Material recording clerks usually need to have a high school diploma and are trained on the job. There are no formal education requirements for stock clerks and order fillers.

Education

Production, planning, and expediting clerks; shipping, receiving, and traffic clerks; and material and product inspecting clerks need a high school diploma or equivalent.

Production, planning, and expediting clerks need to have basic knowledge of computer applications such as spreadsheet software.

There are no formal education requirements for stock clerks and order fillers.

Training

Material recording clerks usually learn to do their work on the job. Training for most material recording clerks may last less than a month. Production, planning, and expediting clerks’ training can take several months.

Typically, a supervisor or more experienced worker trains new clerks.

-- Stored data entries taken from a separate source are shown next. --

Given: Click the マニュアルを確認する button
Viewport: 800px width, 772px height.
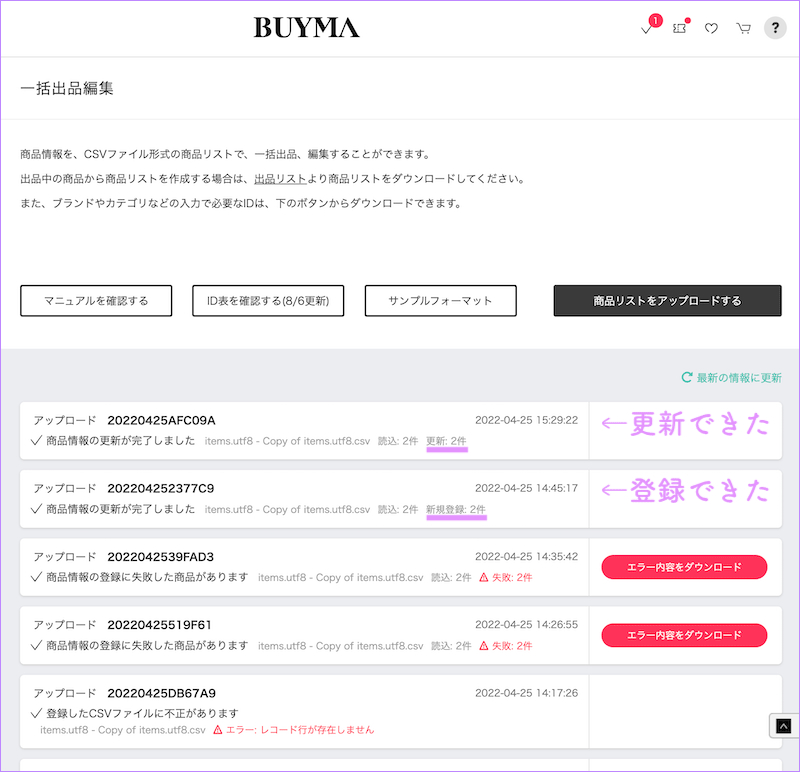Looking at the screenshot, I should click(95, 300).
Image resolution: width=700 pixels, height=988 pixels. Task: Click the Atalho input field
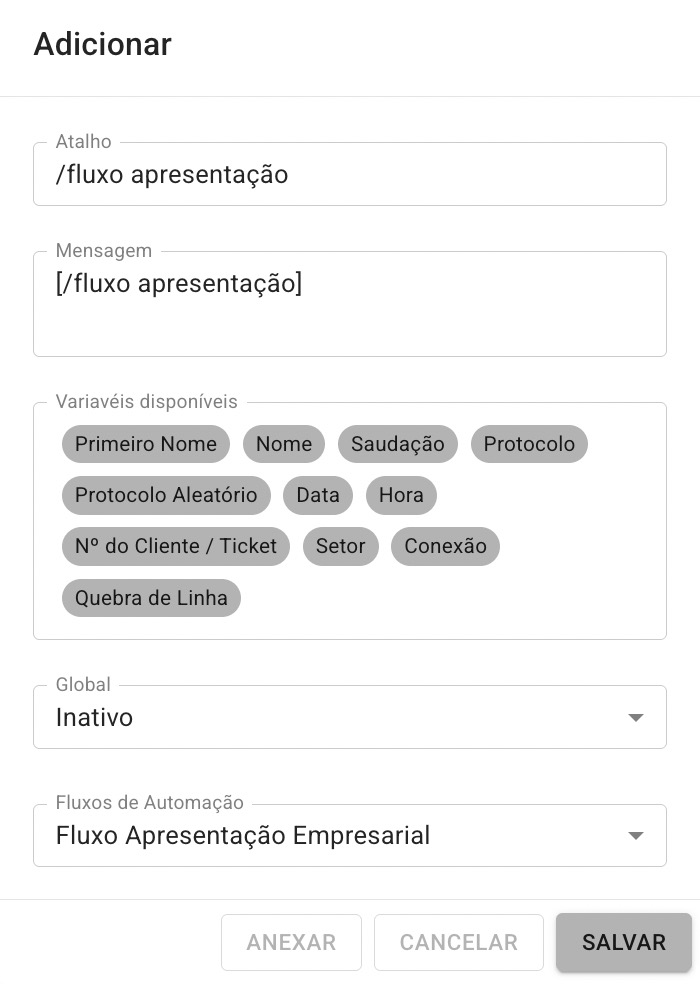350,174
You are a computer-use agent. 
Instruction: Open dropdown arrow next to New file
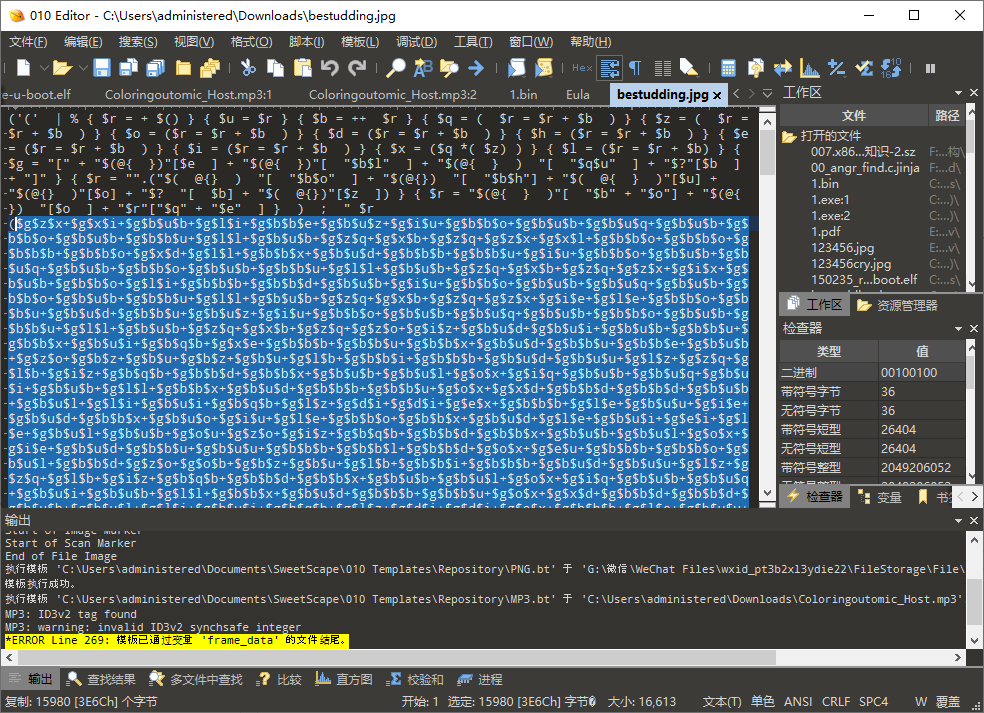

Material recording clerks first learn to count stock and mark inventory and then move onto more difficult tasks, such as recordkeeping. Production clerks need to learn how their company operates before they can write production and work schedules.

Advancement

With additional training or education, material recording clerks may advance to other positions within their firm, such as purchasing agent. Clerks in retail establishments can move into the sales department.

Important Qualities

Communication skills. Production, planning, and expediting clerks are frequently in contact with suppliers, vendors, and production managers and need to be able to communicate the firm’s scheduling needs effectively.

Customer-service skills. Stock clerks sometimes interact with customers in retail stores and may have to get the item the customer is looking for from the storeroom.

Detail oriented. Material and product inspecting clerks check items for defects, some of which are small and difficult to spot.

Math skills. Some material recording clerks use math to calculate shipping costs or take measurements.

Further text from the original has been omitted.